» **TO DO**
A - Reproduce the part of the article on domestic violence shelters that runs from "Local domestic violence" up to and including "at the earliest.".
B - Decide whether each statement agrees with the article on domestic violence shelters. Answer yes or no and quote the words that decide it: (i) Mary Martha House has two existing buildings that house women and their children. (ii) The new, larger shelter is expected to open before November. (iii) Herring says running the shelter during the pandemic has been easy.
___ EXTRACT TO READ
Local domestic violence shelters are finding ways to social distance during the COVID-19 pandemic while still providing help for those who need it.
Laurie Herring, the Executive Director of Mary Martha House in Hillsborough County, will tell you it's been tricky to run a tight-quartered domestic violence shelter amid a pandemic.
"It's been a challenge," Herring said. "We've been able to do it, but it hasn't been easy at all."
The domestic violence shelter has two existing buildings that house women and their children when they seek refuge from abusive relationships.
Mary Martha is also set to open a new, larger shelter to meet the growing need for bed space. But that won't be open until November at the earliest.
When COVID-19 hit in March, their two existing shelters had to quickly figure out how to house their clients safely while social distancing.
______
___ SUPPLIED MATERIAL
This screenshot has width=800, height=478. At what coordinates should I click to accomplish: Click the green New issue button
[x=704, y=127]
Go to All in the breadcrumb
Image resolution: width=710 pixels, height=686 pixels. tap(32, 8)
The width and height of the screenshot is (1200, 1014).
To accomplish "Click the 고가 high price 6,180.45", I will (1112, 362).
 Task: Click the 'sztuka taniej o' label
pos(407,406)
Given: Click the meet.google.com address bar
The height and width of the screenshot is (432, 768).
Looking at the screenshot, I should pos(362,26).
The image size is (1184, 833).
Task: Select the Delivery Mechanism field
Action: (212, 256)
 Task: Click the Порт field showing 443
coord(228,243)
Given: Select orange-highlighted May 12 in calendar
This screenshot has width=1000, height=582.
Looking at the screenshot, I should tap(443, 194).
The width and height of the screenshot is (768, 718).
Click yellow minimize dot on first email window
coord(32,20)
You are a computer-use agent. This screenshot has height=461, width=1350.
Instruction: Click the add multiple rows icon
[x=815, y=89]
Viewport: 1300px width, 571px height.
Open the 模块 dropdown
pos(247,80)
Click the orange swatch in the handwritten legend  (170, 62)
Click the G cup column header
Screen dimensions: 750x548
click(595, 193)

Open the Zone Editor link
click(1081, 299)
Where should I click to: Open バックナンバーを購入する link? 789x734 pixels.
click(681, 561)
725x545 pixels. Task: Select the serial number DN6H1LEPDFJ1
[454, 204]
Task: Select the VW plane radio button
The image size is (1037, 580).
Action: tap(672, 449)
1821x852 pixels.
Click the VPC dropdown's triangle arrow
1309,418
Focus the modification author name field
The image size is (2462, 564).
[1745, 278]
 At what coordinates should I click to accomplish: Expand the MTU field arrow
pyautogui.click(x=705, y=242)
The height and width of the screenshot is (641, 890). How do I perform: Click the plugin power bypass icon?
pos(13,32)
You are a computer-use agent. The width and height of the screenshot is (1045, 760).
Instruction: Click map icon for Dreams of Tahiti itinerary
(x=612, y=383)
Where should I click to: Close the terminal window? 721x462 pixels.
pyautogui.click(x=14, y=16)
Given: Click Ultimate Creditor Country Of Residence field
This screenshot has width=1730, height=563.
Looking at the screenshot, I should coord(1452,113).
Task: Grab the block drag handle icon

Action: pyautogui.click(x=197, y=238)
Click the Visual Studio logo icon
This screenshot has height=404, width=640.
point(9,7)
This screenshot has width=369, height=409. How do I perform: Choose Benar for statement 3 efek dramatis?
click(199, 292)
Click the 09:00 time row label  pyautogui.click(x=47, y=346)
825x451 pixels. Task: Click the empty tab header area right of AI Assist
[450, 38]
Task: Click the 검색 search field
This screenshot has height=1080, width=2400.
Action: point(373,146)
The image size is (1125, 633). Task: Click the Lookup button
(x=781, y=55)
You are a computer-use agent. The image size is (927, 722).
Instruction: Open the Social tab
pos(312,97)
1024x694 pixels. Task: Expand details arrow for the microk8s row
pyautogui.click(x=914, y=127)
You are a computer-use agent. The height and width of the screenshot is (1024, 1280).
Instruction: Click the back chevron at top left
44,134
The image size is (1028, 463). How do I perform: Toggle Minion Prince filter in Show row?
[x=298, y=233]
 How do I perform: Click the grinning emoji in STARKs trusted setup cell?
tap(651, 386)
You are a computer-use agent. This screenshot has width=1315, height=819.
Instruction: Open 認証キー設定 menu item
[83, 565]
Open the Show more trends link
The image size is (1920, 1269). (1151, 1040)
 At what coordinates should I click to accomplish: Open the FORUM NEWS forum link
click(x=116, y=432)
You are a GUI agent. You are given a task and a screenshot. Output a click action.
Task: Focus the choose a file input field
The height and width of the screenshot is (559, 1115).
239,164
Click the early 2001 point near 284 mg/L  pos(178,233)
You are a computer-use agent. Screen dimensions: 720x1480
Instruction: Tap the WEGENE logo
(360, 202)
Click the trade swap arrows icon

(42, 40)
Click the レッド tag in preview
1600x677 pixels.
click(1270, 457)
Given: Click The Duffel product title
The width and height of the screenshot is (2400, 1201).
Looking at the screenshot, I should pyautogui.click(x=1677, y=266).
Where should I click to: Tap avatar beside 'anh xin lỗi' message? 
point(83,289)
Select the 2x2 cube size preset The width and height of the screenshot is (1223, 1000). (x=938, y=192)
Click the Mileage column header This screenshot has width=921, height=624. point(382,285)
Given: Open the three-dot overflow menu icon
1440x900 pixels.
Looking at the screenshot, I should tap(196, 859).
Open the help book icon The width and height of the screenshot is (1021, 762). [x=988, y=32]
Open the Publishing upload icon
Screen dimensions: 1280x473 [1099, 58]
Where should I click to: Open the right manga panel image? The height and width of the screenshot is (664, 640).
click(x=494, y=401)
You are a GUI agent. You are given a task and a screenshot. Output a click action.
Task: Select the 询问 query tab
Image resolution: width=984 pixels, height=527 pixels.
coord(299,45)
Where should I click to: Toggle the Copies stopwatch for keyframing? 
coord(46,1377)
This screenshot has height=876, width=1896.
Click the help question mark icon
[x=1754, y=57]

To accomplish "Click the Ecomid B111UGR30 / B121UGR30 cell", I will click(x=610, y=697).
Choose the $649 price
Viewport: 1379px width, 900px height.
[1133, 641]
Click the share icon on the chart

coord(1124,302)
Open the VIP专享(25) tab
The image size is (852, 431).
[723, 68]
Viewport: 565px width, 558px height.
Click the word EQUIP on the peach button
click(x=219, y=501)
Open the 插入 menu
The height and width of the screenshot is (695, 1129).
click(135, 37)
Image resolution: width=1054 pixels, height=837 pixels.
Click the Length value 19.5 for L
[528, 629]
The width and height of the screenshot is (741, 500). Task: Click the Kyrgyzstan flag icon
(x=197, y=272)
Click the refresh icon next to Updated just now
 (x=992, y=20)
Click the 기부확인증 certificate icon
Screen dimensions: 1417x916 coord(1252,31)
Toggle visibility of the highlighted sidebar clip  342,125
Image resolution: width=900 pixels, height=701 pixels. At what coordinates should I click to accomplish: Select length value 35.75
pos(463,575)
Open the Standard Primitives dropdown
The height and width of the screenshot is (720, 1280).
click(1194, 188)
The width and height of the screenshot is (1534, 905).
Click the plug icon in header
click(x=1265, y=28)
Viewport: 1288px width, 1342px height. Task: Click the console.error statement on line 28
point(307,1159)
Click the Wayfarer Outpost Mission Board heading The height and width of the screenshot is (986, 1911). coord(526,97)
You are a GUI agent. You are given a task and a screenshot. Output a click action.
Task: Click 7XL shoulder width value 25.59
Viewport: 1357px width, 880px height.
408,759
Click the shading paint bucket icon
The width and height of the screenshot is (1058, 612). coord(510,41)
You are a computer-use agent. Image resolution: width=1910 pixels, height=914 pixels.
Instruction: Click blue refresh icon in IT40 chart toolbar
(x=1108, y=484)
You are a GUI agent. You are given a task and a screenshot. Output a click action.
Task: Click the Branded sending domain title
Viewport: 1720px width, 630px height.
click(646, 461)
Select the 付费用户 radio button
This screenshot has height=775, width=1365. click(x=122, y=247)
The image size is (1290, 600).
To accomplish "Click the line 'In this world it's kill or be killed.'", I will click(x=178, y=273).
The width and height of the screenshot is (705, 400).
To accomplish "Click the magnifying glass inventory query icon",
______
» **LIST OF ANSWERS**
A -
Local domestic violence shelters are finding ways to social distance during the COVID-19 pandemic while still providing help for those who need it.
Laurie Herring, the Executive Director of Mary Martha House in Hillsborough County, will tell you it's been tricky to run a tight-quartered domestic violence shelter amid a pandemic.
"It's been a challenge," Herring said. "We've been able to do it, but it hasn't been easy at all."
The domestic violence shelter has two existing buildings that house women and their children when they seek refuge from abusive relationships.
Mary Martha is also set to open a new, larger shelter to meet the growing need for bed space. But that won't be open until November at the earliest.

B -
(i) Yes: "The domestic violence shelter has two existing buildings that house women and their children"
(ii) No: "that won't be open until November at the earliest"
(iii) No: "it hasn't been easy at all"